El asesinato sacará a la luz el pasado de Hunter, que no tendrá otro remedio que colaborar con la policía, muy a su pesar. El inspector Mackenzie, encargado del caso, solicitará su ayuda ya que Hunter “se había adentrado en los arcanos de la química de la muerte”.
La desaparación de otra mujer confirma las sospechas de que el culpable pertenece al mismo pueblo. A partir de entonces crecen la tensión entre los habitantes, se crea una atmósfera de psicosis y desconfianza en la que “las suspicaciones se filtraban como un virus transmitido por el aire”.
El asesino ha diseñado un juego cruel, en el que tendrán que participar tanto Hunter como todo el equipo policial, mientras descubren horrorizados un reguero de asesinatos con una crueldad que superará todo lo que Hunter ha visto en su dilatada carrera como forense.

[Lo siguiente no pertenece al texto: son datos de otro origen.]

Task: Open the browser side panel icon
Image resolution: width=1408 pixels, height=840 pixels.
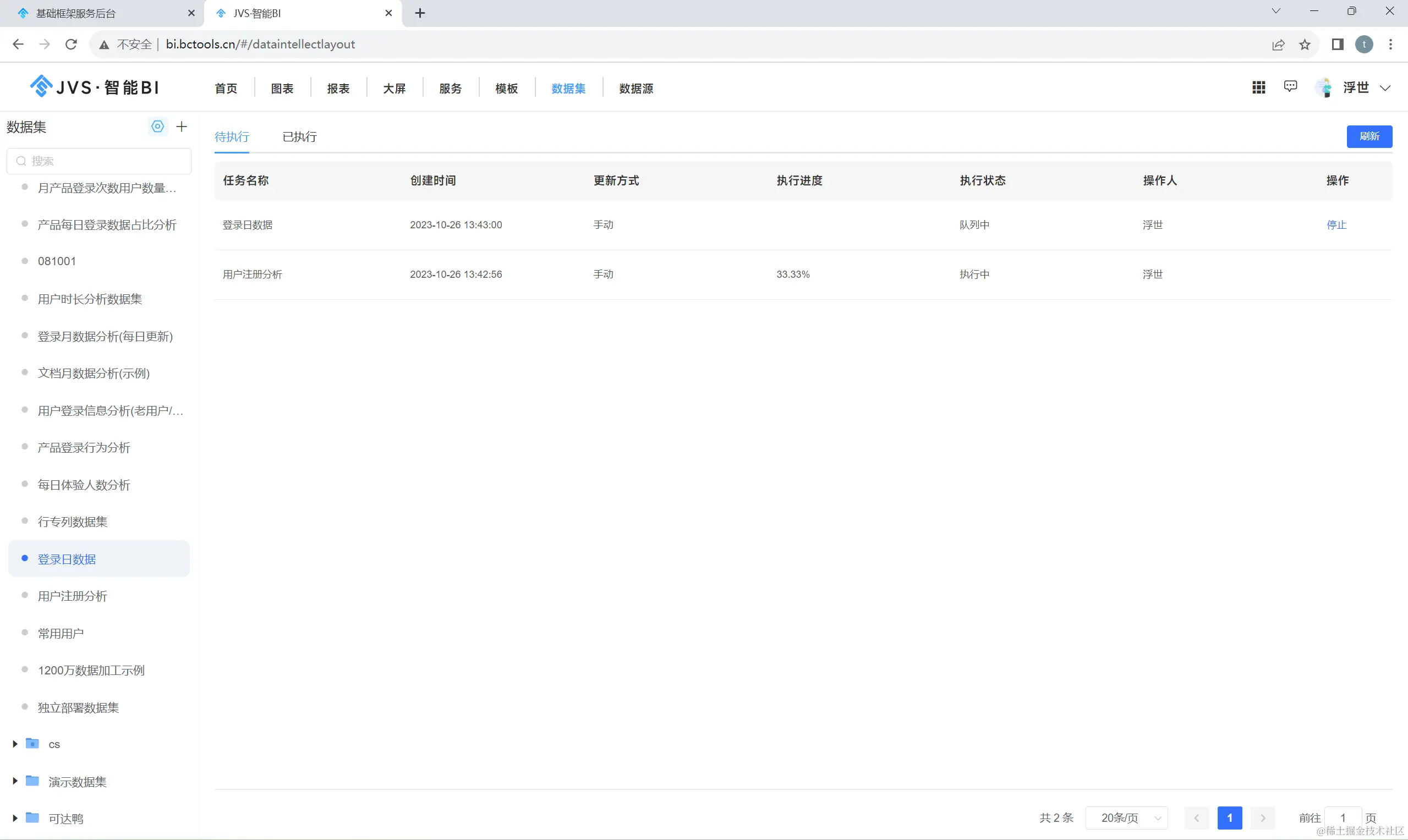Action: 1337,44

Hunter verá alterada su vida profesional, pero también sufrirá cambios en su vida personal al entablar relación con la maestra del pueblo. Estos dos aspectos le enfrentarán de forma brutal con los traumas de su pasado.
Un pueblo aparentemente idílico conmocionado por la actuación de una mente asesina que sacará a la luz las miserias de sus habitantes y obligará a Hunter a implicarse en la investigación hasta límites inimaginables.